6 – J’ai perdu connaissance dans la vie normale. Un médecin, plusieurs passants s’inquiétèrent de moi, de ma présence en ces lieux, de mon état.
7 – J’avais perdu mon chemin dans la vie normale. «Rentrez chez vous, retournez là-bas.» Ils me donnaient des ordres et des conseils, me guidaient, m’orientaient.
8 – J’ai perdu la raison. Comment faire dans la vie normale ? Un livre est grand ouvert devant moi. Lire le texte, je ne peux pas. L’inventer, je ne veux pas. Un mot suffirait. Je ne le prononcerai pas.

 

8. L’autre maison

On peut y travailler. Dieu sait qu’on y travaille. De jour comme de nuit. Par tous les temps. Occupés à une infinie variété de tâches. On y travaille dur. Généralement au service des autres. Comme à l’école. Beaucoup y travaillent par vocation. Comme chez les policiers.

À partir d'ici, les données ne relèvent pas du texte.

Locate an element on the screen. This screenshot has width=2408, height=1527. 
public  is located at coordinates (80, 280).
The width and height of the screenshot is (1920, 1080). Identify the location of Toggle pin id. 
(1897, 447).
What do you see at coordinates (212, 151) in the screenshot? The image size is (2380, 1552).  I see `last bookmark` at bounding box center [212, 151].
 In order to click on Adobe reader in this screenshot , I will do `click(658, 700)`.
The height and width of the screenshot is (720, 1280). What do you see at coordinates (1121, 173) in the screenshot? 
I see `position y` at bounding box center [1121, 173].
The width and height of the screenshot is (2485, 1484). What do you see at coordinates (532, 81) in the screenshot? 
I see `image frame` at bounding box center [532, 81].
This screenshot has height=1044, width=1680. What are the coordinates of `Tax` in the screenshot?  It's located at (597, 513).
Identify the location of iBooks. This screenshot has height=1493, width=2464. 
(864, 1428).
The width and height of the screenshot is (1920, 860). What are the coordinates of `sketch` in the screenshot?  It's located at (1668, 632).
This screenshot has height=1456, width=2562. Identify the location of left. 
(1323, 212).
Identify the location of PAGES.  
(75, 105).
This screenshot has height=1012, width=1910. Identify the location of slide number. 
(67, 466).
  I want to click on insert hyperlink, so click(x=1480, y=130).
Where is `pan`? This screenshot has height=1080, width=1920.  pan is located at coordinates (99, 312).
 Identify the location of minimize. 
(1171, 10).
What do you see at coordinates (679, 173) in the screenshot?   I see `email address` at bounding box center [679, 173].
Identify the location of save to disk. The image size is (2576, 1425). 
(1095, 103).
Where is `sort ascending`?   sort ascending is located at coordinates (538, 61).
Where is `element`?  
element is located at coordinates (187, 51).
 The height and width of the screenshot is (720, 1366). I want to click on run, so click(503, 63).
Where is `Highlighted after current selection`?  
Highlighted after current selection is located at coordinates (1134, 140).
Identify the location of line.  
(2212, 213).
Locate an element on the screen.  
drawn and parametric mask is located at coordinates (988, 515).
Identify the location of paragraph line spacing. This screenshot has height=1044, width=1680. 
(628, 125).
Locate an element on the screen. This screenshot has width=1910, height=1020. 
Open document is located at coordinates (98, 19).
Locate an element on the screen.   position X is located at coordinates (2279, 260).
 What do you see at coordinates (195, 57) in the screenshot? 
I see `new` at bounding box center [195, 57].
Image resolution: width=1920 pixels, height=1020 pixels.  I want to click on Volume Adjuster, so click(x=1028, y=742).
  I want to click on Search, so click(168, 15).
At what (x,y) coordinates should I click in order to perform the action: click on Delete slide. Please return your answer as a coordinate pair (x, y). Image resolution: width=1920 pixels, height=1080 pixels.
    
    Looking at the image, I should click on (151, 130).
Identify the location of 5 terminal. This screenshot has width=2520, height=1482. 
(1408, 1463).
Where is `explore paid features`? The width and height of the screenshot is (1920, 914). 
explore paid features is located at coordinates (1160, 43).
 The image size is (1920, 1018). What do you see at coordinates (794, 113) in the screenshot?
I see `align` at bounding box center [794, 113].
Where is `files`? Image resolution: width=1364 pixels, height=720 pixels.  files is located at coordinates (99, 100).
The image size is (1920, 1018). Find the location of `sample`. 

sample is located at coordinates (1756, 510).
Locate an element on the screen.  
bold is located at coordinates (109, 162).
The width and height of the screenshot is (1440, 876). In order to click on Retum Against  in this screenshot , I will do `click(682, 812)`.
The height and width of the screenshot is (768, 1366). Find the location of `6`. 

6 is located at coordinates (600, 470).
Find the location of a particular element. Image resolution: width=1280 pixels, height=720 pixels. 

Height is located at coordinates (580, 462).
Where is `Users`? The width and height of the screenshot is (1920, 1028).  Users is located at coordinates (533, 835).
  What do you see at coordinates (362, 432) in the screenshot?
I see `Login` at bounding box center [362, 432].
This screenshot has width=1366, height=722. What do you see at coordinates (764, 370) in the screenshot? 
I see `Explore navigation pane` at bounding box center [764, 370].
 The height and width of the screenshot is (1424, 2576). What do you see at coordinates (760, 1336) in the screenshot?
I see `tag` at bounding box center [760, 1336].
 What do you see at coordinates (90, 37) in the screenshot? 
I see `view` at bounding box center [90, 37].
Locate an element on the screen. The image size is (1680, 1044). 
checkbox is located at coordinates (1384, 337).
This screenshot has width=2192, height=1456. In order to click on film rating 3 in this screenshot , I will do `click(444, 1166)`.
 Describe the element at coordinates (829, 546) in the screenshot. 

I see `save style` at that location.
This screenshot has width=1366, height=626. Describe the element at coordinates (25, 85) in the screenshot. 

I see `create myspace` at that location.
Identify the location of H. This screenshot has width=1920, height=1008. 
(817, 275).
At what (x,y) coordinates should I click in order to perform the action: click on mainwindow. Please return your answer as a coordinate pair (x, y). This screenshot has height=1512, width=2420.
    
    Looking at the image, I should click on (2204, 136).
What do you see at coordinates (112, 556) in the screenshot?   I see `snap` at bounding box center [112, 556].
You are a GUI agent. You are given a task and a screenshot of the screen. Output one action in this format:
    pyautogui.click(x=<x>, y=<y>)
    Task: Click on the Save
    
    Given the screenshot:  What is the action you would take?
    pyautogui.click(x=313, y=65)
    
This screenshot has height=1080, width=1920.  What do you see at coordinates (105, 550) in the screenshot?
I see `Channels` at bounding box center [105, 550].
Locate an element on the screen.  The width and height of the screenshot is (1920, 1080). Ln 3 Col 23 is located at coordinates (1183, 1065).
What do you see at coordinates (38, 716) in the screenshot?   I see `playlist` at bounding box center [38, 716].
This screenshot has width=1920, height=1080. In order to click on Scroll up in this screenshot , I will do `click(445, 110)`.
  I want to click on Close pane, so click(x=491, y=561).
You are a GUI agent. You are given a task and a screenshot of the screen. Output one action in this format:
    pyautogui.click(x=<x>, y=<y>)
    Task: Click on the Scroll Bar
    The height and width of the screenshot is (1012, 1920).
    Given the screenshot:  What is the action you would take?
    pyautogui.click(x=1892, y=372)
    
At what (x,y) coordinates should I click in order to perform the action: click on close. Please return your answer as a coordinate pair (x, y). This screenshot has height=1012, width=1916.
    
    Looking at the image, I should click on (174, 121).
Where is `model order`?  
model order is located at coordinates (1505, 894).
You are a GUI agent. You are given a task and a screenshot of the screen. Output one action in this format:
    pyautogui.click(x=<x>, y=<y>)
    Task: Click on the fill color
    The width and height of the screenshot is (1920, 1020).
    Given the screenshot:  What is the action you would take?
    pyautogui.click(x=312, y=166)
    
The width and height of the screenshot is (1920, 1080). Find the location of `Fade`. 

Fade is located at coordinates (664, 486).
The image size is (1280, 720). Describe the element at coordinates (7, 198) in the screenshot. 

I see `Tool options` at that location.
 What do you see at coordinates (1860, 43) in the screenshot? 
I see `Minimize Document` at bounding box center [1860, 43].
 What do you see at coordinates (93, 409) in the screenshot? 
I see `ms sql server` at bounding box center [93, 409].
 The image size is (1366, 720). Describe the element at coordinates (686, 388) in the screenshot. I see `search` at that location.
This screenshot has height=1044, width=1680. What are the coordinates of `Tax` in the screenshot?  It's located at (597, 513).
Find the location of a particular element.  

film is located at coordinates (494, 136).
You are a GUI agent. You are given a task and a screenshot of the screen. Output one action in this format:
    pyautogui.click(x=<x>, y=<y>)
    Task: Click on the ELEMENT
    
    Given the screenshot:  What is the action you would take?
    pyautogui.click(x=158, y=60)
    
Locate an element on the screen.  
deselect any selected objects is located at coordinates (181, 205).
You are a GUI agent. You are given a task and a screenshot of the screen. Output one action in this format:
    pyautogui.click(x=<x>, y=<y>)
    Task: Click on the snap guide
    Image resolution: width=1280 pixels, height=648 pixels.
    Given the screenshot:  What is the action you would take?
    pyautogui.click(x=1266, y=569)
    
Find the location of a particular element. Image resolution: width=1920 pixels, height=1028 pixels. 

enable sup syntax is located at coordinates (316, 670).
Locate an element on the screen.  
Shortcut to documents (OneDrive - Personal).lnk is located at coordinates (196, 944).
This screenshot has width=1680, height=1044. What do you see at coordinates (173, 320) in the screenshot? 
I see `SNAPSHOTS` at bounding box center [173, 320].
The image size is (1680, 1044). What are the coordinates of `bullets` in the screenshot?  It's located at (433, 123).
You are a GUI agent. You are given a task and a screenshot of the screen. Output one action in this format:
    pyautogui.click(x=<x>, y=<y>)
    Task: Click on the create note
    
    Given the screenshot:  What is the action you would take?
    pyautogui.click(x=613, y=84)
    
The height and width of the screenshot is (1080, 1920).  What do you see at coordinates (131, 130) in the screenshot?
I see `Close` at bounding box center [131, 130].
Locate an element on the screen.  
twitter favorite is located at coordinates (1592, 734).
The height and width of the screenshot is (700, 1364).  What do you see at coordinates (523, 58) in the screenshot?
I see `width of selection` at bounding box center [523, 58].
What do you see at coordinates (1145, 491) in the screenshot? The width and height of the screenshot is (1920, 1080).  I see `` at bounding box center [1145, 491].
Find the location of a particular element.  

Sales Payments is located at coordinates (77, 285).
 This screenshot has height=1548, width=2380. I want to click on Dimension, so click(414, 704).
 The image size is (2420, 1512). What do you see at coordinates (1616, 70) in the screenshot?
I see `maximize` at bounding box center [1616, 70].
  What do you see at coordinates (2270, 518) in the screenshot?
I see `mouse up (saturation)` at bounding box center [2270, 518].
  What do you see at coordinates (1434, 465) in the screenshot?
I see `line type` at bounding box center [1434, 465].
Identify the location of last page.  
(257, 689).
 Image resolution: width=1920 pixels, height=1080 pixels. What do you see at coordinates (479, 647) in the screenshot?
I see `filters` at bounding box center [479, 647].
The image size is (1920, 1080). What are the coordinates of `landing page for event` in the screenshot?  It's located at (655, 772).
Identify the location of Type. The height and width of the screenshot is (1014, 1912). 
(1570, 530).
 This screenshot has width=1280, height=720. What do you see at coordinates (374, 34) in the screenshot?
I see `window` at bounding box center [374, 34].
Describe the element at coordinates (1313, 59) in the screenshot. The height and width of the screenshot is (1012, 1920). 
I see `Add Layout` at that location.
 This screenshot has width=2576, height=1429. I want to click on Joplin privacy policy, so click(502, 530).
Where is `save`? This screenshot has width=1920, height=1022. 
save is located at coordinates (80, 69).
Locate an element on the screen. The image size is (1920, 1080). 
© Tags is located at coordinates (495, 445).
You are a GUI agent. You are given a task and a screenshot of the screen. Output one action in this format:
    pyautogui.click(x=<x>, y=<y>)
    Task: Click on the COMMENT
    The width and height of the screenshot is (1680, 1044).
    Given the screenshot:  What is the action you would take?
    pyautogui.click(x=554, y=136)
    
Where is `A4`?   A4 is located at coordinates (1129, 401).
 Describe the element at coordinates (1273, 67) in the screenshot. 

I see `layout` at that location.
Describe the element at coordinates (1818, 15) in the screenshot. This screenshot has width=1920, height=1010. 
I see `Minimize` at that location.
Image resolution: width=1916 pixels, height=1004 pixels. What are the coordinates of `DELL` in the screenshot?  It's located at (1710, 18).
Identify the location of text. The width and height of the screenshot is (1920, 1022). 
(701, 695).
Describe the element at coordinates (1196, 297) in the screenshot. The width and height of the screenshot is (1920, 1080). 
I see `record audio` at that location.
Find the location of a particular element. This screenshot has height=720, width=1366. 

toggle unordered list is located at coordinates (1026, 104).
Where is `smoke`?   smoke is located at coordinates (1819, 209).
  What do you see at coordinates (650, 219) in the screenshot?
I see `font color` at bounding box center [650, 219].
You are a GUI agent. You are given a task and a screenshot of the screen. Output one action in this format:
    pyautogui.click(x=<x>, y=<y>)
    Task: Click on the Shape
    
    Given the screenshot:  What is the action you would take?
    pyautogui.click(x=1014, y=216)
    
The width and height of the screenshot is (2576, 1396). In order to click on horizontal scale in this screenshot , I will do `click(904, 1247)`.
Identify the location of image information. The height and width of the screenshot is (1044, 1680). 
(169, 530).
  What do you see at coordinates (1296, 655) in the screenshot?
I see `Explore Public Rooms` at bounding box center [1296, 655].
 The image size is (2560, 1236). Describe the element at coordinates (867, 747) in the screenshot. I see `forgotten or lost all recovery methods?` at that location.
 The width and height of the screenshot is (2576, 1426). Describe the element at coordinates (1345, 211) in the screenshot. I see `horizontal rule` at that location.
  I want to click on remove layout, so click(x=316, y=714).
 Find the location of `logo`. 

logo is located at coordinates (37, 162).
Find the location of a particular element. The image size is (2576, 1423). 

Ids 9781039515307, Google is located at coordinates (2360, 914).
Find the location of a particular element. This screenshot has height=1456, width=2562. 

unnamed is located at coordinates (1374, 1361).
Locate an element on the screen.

On peut s’y restaurer. Dieu sait qu’on y mange et qu’on y boit. Depuis l’aube jusqu’à bien après le coucher du soleil. Trois cent soixante-cinq jours par an. On y mange tout et n’importe quoi. De préférence n’importe quoi. On y boit tout et n’importe quoi. Presque toujours n’importe quoi.

On peut y passer. Dieu sait qu’on y passe. Dieu sait qu’on passe par là. Plus souvent qu’à l’ordinaire. Du matin au soir et du soir au matin. On ne fait d’ailleurs que ça. C’est vrai, on ne fait qu’y passer.

On peut s’y rencontrer. Dieu sait qu’on y fait des rencontres. Vous appelez ça le hasard, vous ? Il a bon dos, le hasard. Oui, mais alors ? Le destin ? Ce serait un de ces lieux où rôde le destin ?

On peut y rêver. Dieu sait qu’on y rêve. À chaque instant. À chaque seconde. On y rêve tout le temps. De la mer. De maisons blanches au bord de l’océan. Des arbres. Des forêts dans la nuit bleue. Des lointains. De toutes ces lueurs presque éteintes.

On peut y lire. Dieu sait qu’on y lit. Toutes les pages du monde, on les a tournées là, plusieurs fois plutôt qu’une fois, et les pages d’après aussi, de tous les magazines du monde et de tous les livres du monde.

On peut y marcher. Dieu sait qu’on y marche. Autant que dans la plus grande rue de la plus grande ville sur la terre. Mais ce n’est pas une promenade, c’est une divagation.

On peut y parler. Dieu sait qu’on y parle. Même ceux à qui personne n’adresse plus la parole depuis longtemps, même ceux qui ne parlent qu’à leur bonnet. C’est même ceux-là qui parlent le plus. Ceux qui parlent tout seul.

On peut y attendre. Dieu sait qu’on y attend. On n’y fait que ça, attendre. Attendant on ne sait bientôt plus quoi, on ne sait qui.

On peut y chercher une place. Dieu sait qu’on y cherche sa place. Ce n’est pas une vie, ça, l’hôpital. Dieu seul sait ce qu’on y fait.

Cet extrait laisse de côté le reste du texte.